The blade glowed faintly as it struck. The monster shrieked, flailing—but Ephyra was already beside it, flaring a blinding flash of light into its face and jabbing her dagger beneath the plate.
The crawler twisted—convulsed—then burst into smoke.
Behind it, etched in dry black on the wall, words appeared:
"There is no end. Every step forward is deeper into yourself."
Shin stared. "It's watching."
"It always is."
They walked on—slower now. The Void whispered through the roots. Not language. Just pressure. Names. Regrets. Echoes.
They passed names carved into the bark of the walls, followed by one line each:
"She told me it wasn't real.""He smiled as I bled.""I lied. I'm still lying."
Shin looked away.
The corridor opened into a chamber where the air felt colder.
A man stood in the center.
He wore white armor, polished to a mirror-like shine. Long white hair fell over his shoulders, wild and unkempt like a bored prince's. He looked young. Smirked like a child. Eyes gleamed with mischief.
"Ephyra," he said, clapping slowly.
She stopped.
Shin felt her freeze beside him.
"You're alive. That's just adorable," the man grinned. "I figured you'd be fertilizer by now."
Shin stepped slightly forward, but the man ignored him.
"You brought a pet," he said. "Is that allowed in Thorn Castle? Or is he a stray?"
Ephyra spoke slowly. "Riven."
The grin grew. "Still remember my name. Sweet."
"What do you want?"
"Oh, just a visit," he said, twirling a white-bladed dagger between his fingers. "Wanted to see how the girl who left her whole team to die was doing."
Shin blinked. Turned to Ephyra. Her jaw clenched.
Riven's voice turned mocking. "They cried for you, you know. Screamed. Especially Renna. You remember her? The healer you abandoned when you sprinted for the gate?"
"Shut up."
Riven laughed.
"You're still fun."
His eyes locked on Shin. "Word of advice, blue boy: don't trust her when things go bad. She saves herself."
He turned around.
"No need to fight," he called over his shoulder. "Not yet. Just wanted to say hi."
He vanished into the dark like he belonged there.
Shin looked at Ephyra.
"…What the hell was that?"
She didn't answer."Let's move." She yelled
They walked again. But something had changed.
Shin kept his sword close—not because of the monsters or the thorned walls—but because of the two people he had just met. One walked beside him. The other had vanished into mist.
Both left a weight in his mind.
Ephyra had saved him. She'd shared food. Explained things. Helped. But now… her eyes felt colder. Her steps less human. Like each one was calculated to seem just reckless enough.

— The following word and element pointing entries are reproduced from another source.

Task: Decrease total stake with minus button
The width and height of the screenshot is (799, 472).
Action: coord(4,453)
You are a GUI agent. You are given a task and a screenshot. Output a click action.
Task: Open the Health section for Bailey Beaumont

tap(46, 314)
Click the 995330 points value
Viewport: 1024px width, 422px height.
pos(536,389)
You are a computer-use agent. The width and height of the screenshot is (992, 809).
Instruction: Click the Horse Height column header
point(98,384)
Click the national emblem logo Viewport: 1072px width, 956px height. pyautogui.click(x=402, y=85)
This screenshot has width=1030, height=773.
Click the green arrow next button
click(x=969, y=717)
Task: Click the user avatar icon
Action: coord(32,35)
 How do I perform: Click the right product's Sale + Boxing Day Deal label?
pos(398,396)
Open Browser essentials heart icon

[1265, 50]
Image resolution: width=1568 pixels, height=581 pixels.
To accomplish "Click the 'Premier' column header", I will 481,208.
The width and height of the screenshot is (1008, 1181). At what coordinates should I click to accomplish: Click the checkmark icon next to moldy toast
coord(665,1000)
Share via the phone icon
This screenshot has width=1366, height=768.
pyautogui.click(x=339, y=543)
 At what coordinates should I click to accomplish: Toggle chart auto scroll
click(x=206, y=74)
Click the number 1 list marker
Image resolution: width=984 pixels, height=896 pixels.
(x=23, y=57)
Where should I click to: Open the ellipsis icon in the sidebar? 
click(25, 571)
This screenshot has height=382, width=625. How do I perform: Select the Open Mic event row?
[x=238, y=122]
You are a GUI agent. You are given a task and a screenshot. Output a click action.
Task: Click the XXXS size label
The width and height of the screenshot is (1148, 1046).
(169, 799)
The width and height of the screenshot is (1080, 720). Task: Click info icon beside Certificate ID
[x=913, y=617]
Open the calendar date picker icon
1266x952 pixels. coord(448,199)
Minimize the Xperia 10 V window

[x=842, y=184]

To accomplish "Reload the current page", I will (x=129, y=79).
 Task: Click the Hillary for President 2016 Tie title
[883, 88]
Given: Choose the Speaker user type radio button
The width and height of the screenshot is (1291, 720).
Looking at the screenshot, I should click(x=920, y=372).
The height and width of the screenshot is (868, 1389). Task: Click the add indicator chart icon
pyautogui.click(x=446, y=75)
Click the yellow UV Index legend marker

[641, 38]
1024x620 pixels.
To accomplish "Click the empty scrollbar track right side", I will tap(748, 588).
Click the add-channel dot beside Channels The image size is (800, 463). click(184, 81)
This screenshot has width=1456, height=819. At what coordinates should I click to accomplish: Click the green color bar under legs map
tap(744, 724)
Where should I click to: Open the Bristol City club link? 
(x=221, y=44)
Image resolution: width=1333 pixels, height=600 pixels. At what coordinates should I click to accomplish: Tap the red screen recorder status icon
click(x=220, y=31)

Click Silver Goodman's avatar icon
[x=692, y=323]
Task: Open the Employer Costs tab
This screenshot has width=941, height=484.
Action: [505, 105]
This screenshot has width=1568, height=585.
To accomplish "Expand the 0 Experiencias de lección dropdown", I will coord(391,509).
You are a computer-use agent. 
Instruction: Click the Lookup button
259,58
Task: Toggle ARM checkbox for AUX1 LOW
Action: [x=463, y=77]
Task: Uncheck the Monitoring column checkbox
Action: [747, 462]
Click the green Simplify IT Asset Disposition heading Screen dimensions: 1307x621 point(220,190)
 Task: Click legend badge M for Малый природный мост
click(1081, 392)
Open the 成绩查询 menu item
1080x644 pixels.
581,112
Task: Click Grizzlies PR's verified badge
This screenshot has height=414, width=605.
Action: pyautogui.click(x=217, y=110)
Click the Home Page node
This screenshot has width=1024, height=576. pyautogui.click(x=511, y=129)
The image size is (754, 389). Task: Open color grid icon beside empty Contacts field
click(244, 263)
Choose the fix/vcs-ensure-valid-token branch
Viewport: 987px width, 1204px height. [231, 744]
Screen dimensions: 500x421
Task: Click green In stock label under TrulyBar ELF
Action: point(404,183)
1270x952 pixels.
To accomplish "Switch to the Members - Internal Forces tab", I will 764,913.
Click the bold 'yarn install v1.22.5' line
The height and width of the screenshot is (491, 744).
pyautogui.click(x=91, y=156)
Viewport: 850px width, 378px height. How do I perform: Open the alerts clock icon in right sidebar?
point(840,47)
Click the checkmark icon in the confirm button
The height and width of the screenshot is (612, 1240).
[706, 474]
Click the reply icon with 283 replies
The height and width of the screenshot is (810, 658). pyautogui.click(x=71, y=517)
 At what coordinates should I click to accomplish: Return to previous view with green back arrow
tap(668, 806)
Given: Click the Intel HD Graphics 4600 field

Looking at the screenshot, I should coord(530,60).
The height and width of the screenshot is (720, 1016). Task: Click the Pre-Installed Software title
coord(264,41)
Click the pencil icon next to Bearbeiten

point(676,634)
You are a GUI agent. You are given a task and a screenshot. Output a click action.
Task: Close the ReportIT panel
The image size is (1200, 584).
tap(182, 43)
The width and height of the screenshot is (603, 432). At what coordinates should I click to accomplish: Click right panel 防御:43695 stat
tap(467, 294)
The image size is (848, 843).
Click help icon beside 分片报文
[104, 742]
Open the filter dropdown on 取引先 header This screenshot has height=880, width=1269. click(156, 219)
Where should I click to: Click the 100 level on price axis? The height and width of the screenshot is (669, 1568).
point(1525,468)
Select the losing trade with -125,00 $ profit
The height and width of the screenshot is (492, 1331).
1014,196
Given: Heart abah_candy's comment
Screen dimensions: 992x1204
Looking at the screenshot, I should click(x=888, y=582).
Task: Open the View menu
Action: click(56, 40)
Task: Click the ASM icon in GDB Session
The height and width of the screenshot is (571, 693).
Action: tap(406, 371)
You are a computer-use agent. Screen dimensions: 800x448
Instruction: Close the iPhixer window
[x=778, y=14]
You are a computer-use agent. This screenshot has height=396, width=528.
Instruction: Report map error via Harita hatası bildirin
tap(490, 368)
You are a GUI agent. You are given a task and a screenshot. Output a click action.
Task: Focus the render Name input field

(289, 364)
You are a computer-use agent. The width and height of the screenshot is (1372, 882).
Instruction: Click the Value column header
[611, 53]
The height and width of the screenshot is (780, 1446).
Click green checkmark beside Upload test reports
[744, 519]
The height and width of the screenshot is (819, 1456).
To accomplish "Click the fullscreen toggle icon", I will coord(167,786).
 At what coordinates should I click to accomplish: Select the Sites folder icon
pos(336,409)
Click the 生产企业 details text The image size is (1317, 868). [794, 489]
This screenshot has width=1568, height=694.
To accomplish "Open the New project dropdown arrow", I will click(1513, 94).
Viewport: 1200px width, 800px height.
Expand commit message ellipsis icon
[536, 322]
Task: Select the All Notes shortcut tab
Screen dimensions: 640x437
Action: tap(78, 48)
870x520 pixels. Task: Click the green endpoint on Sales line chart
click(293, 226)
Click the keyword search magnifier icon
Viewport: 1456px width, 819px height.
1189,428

And that man—Riven—he didn't seem like a lunatic or some warped survivor. He acted like a child playing a game he had already won.
Shin had been raised in a city of rot. Lies lived longer than people there. And something in how Ephyra reacted to Riven's taunts—it didn't sit right. Her anger felt too contained. Her guilt too rehearsed.
She never denied it.Never defended herself.
She owned the betrayal so completely, it felt almost… practiced.
And then there was the question she hadn't asked.
Riven had mocked Shin directly, called him her "pet," her "stray." Ephyra didn't say a word. Didn't snap back. Didn't correct him.
She let him say it.
That silence dug deeper than any blade.
Shin didn't know who to trust. Maybe no one. Maybe that was the point of this place—to make you see monsters in everyone, even your allies. But he couldn't shake the feeling that he was being nudged forward, step by step, toward something someone else had already seen coming.
Something neither of them had told him.
Even now, as Ephyra walked ahead, her hair flickering like gold flame in the dim red light, Shin felt it:
Who was Riven? And why did he want to mee Ephyra and warn Shin about something?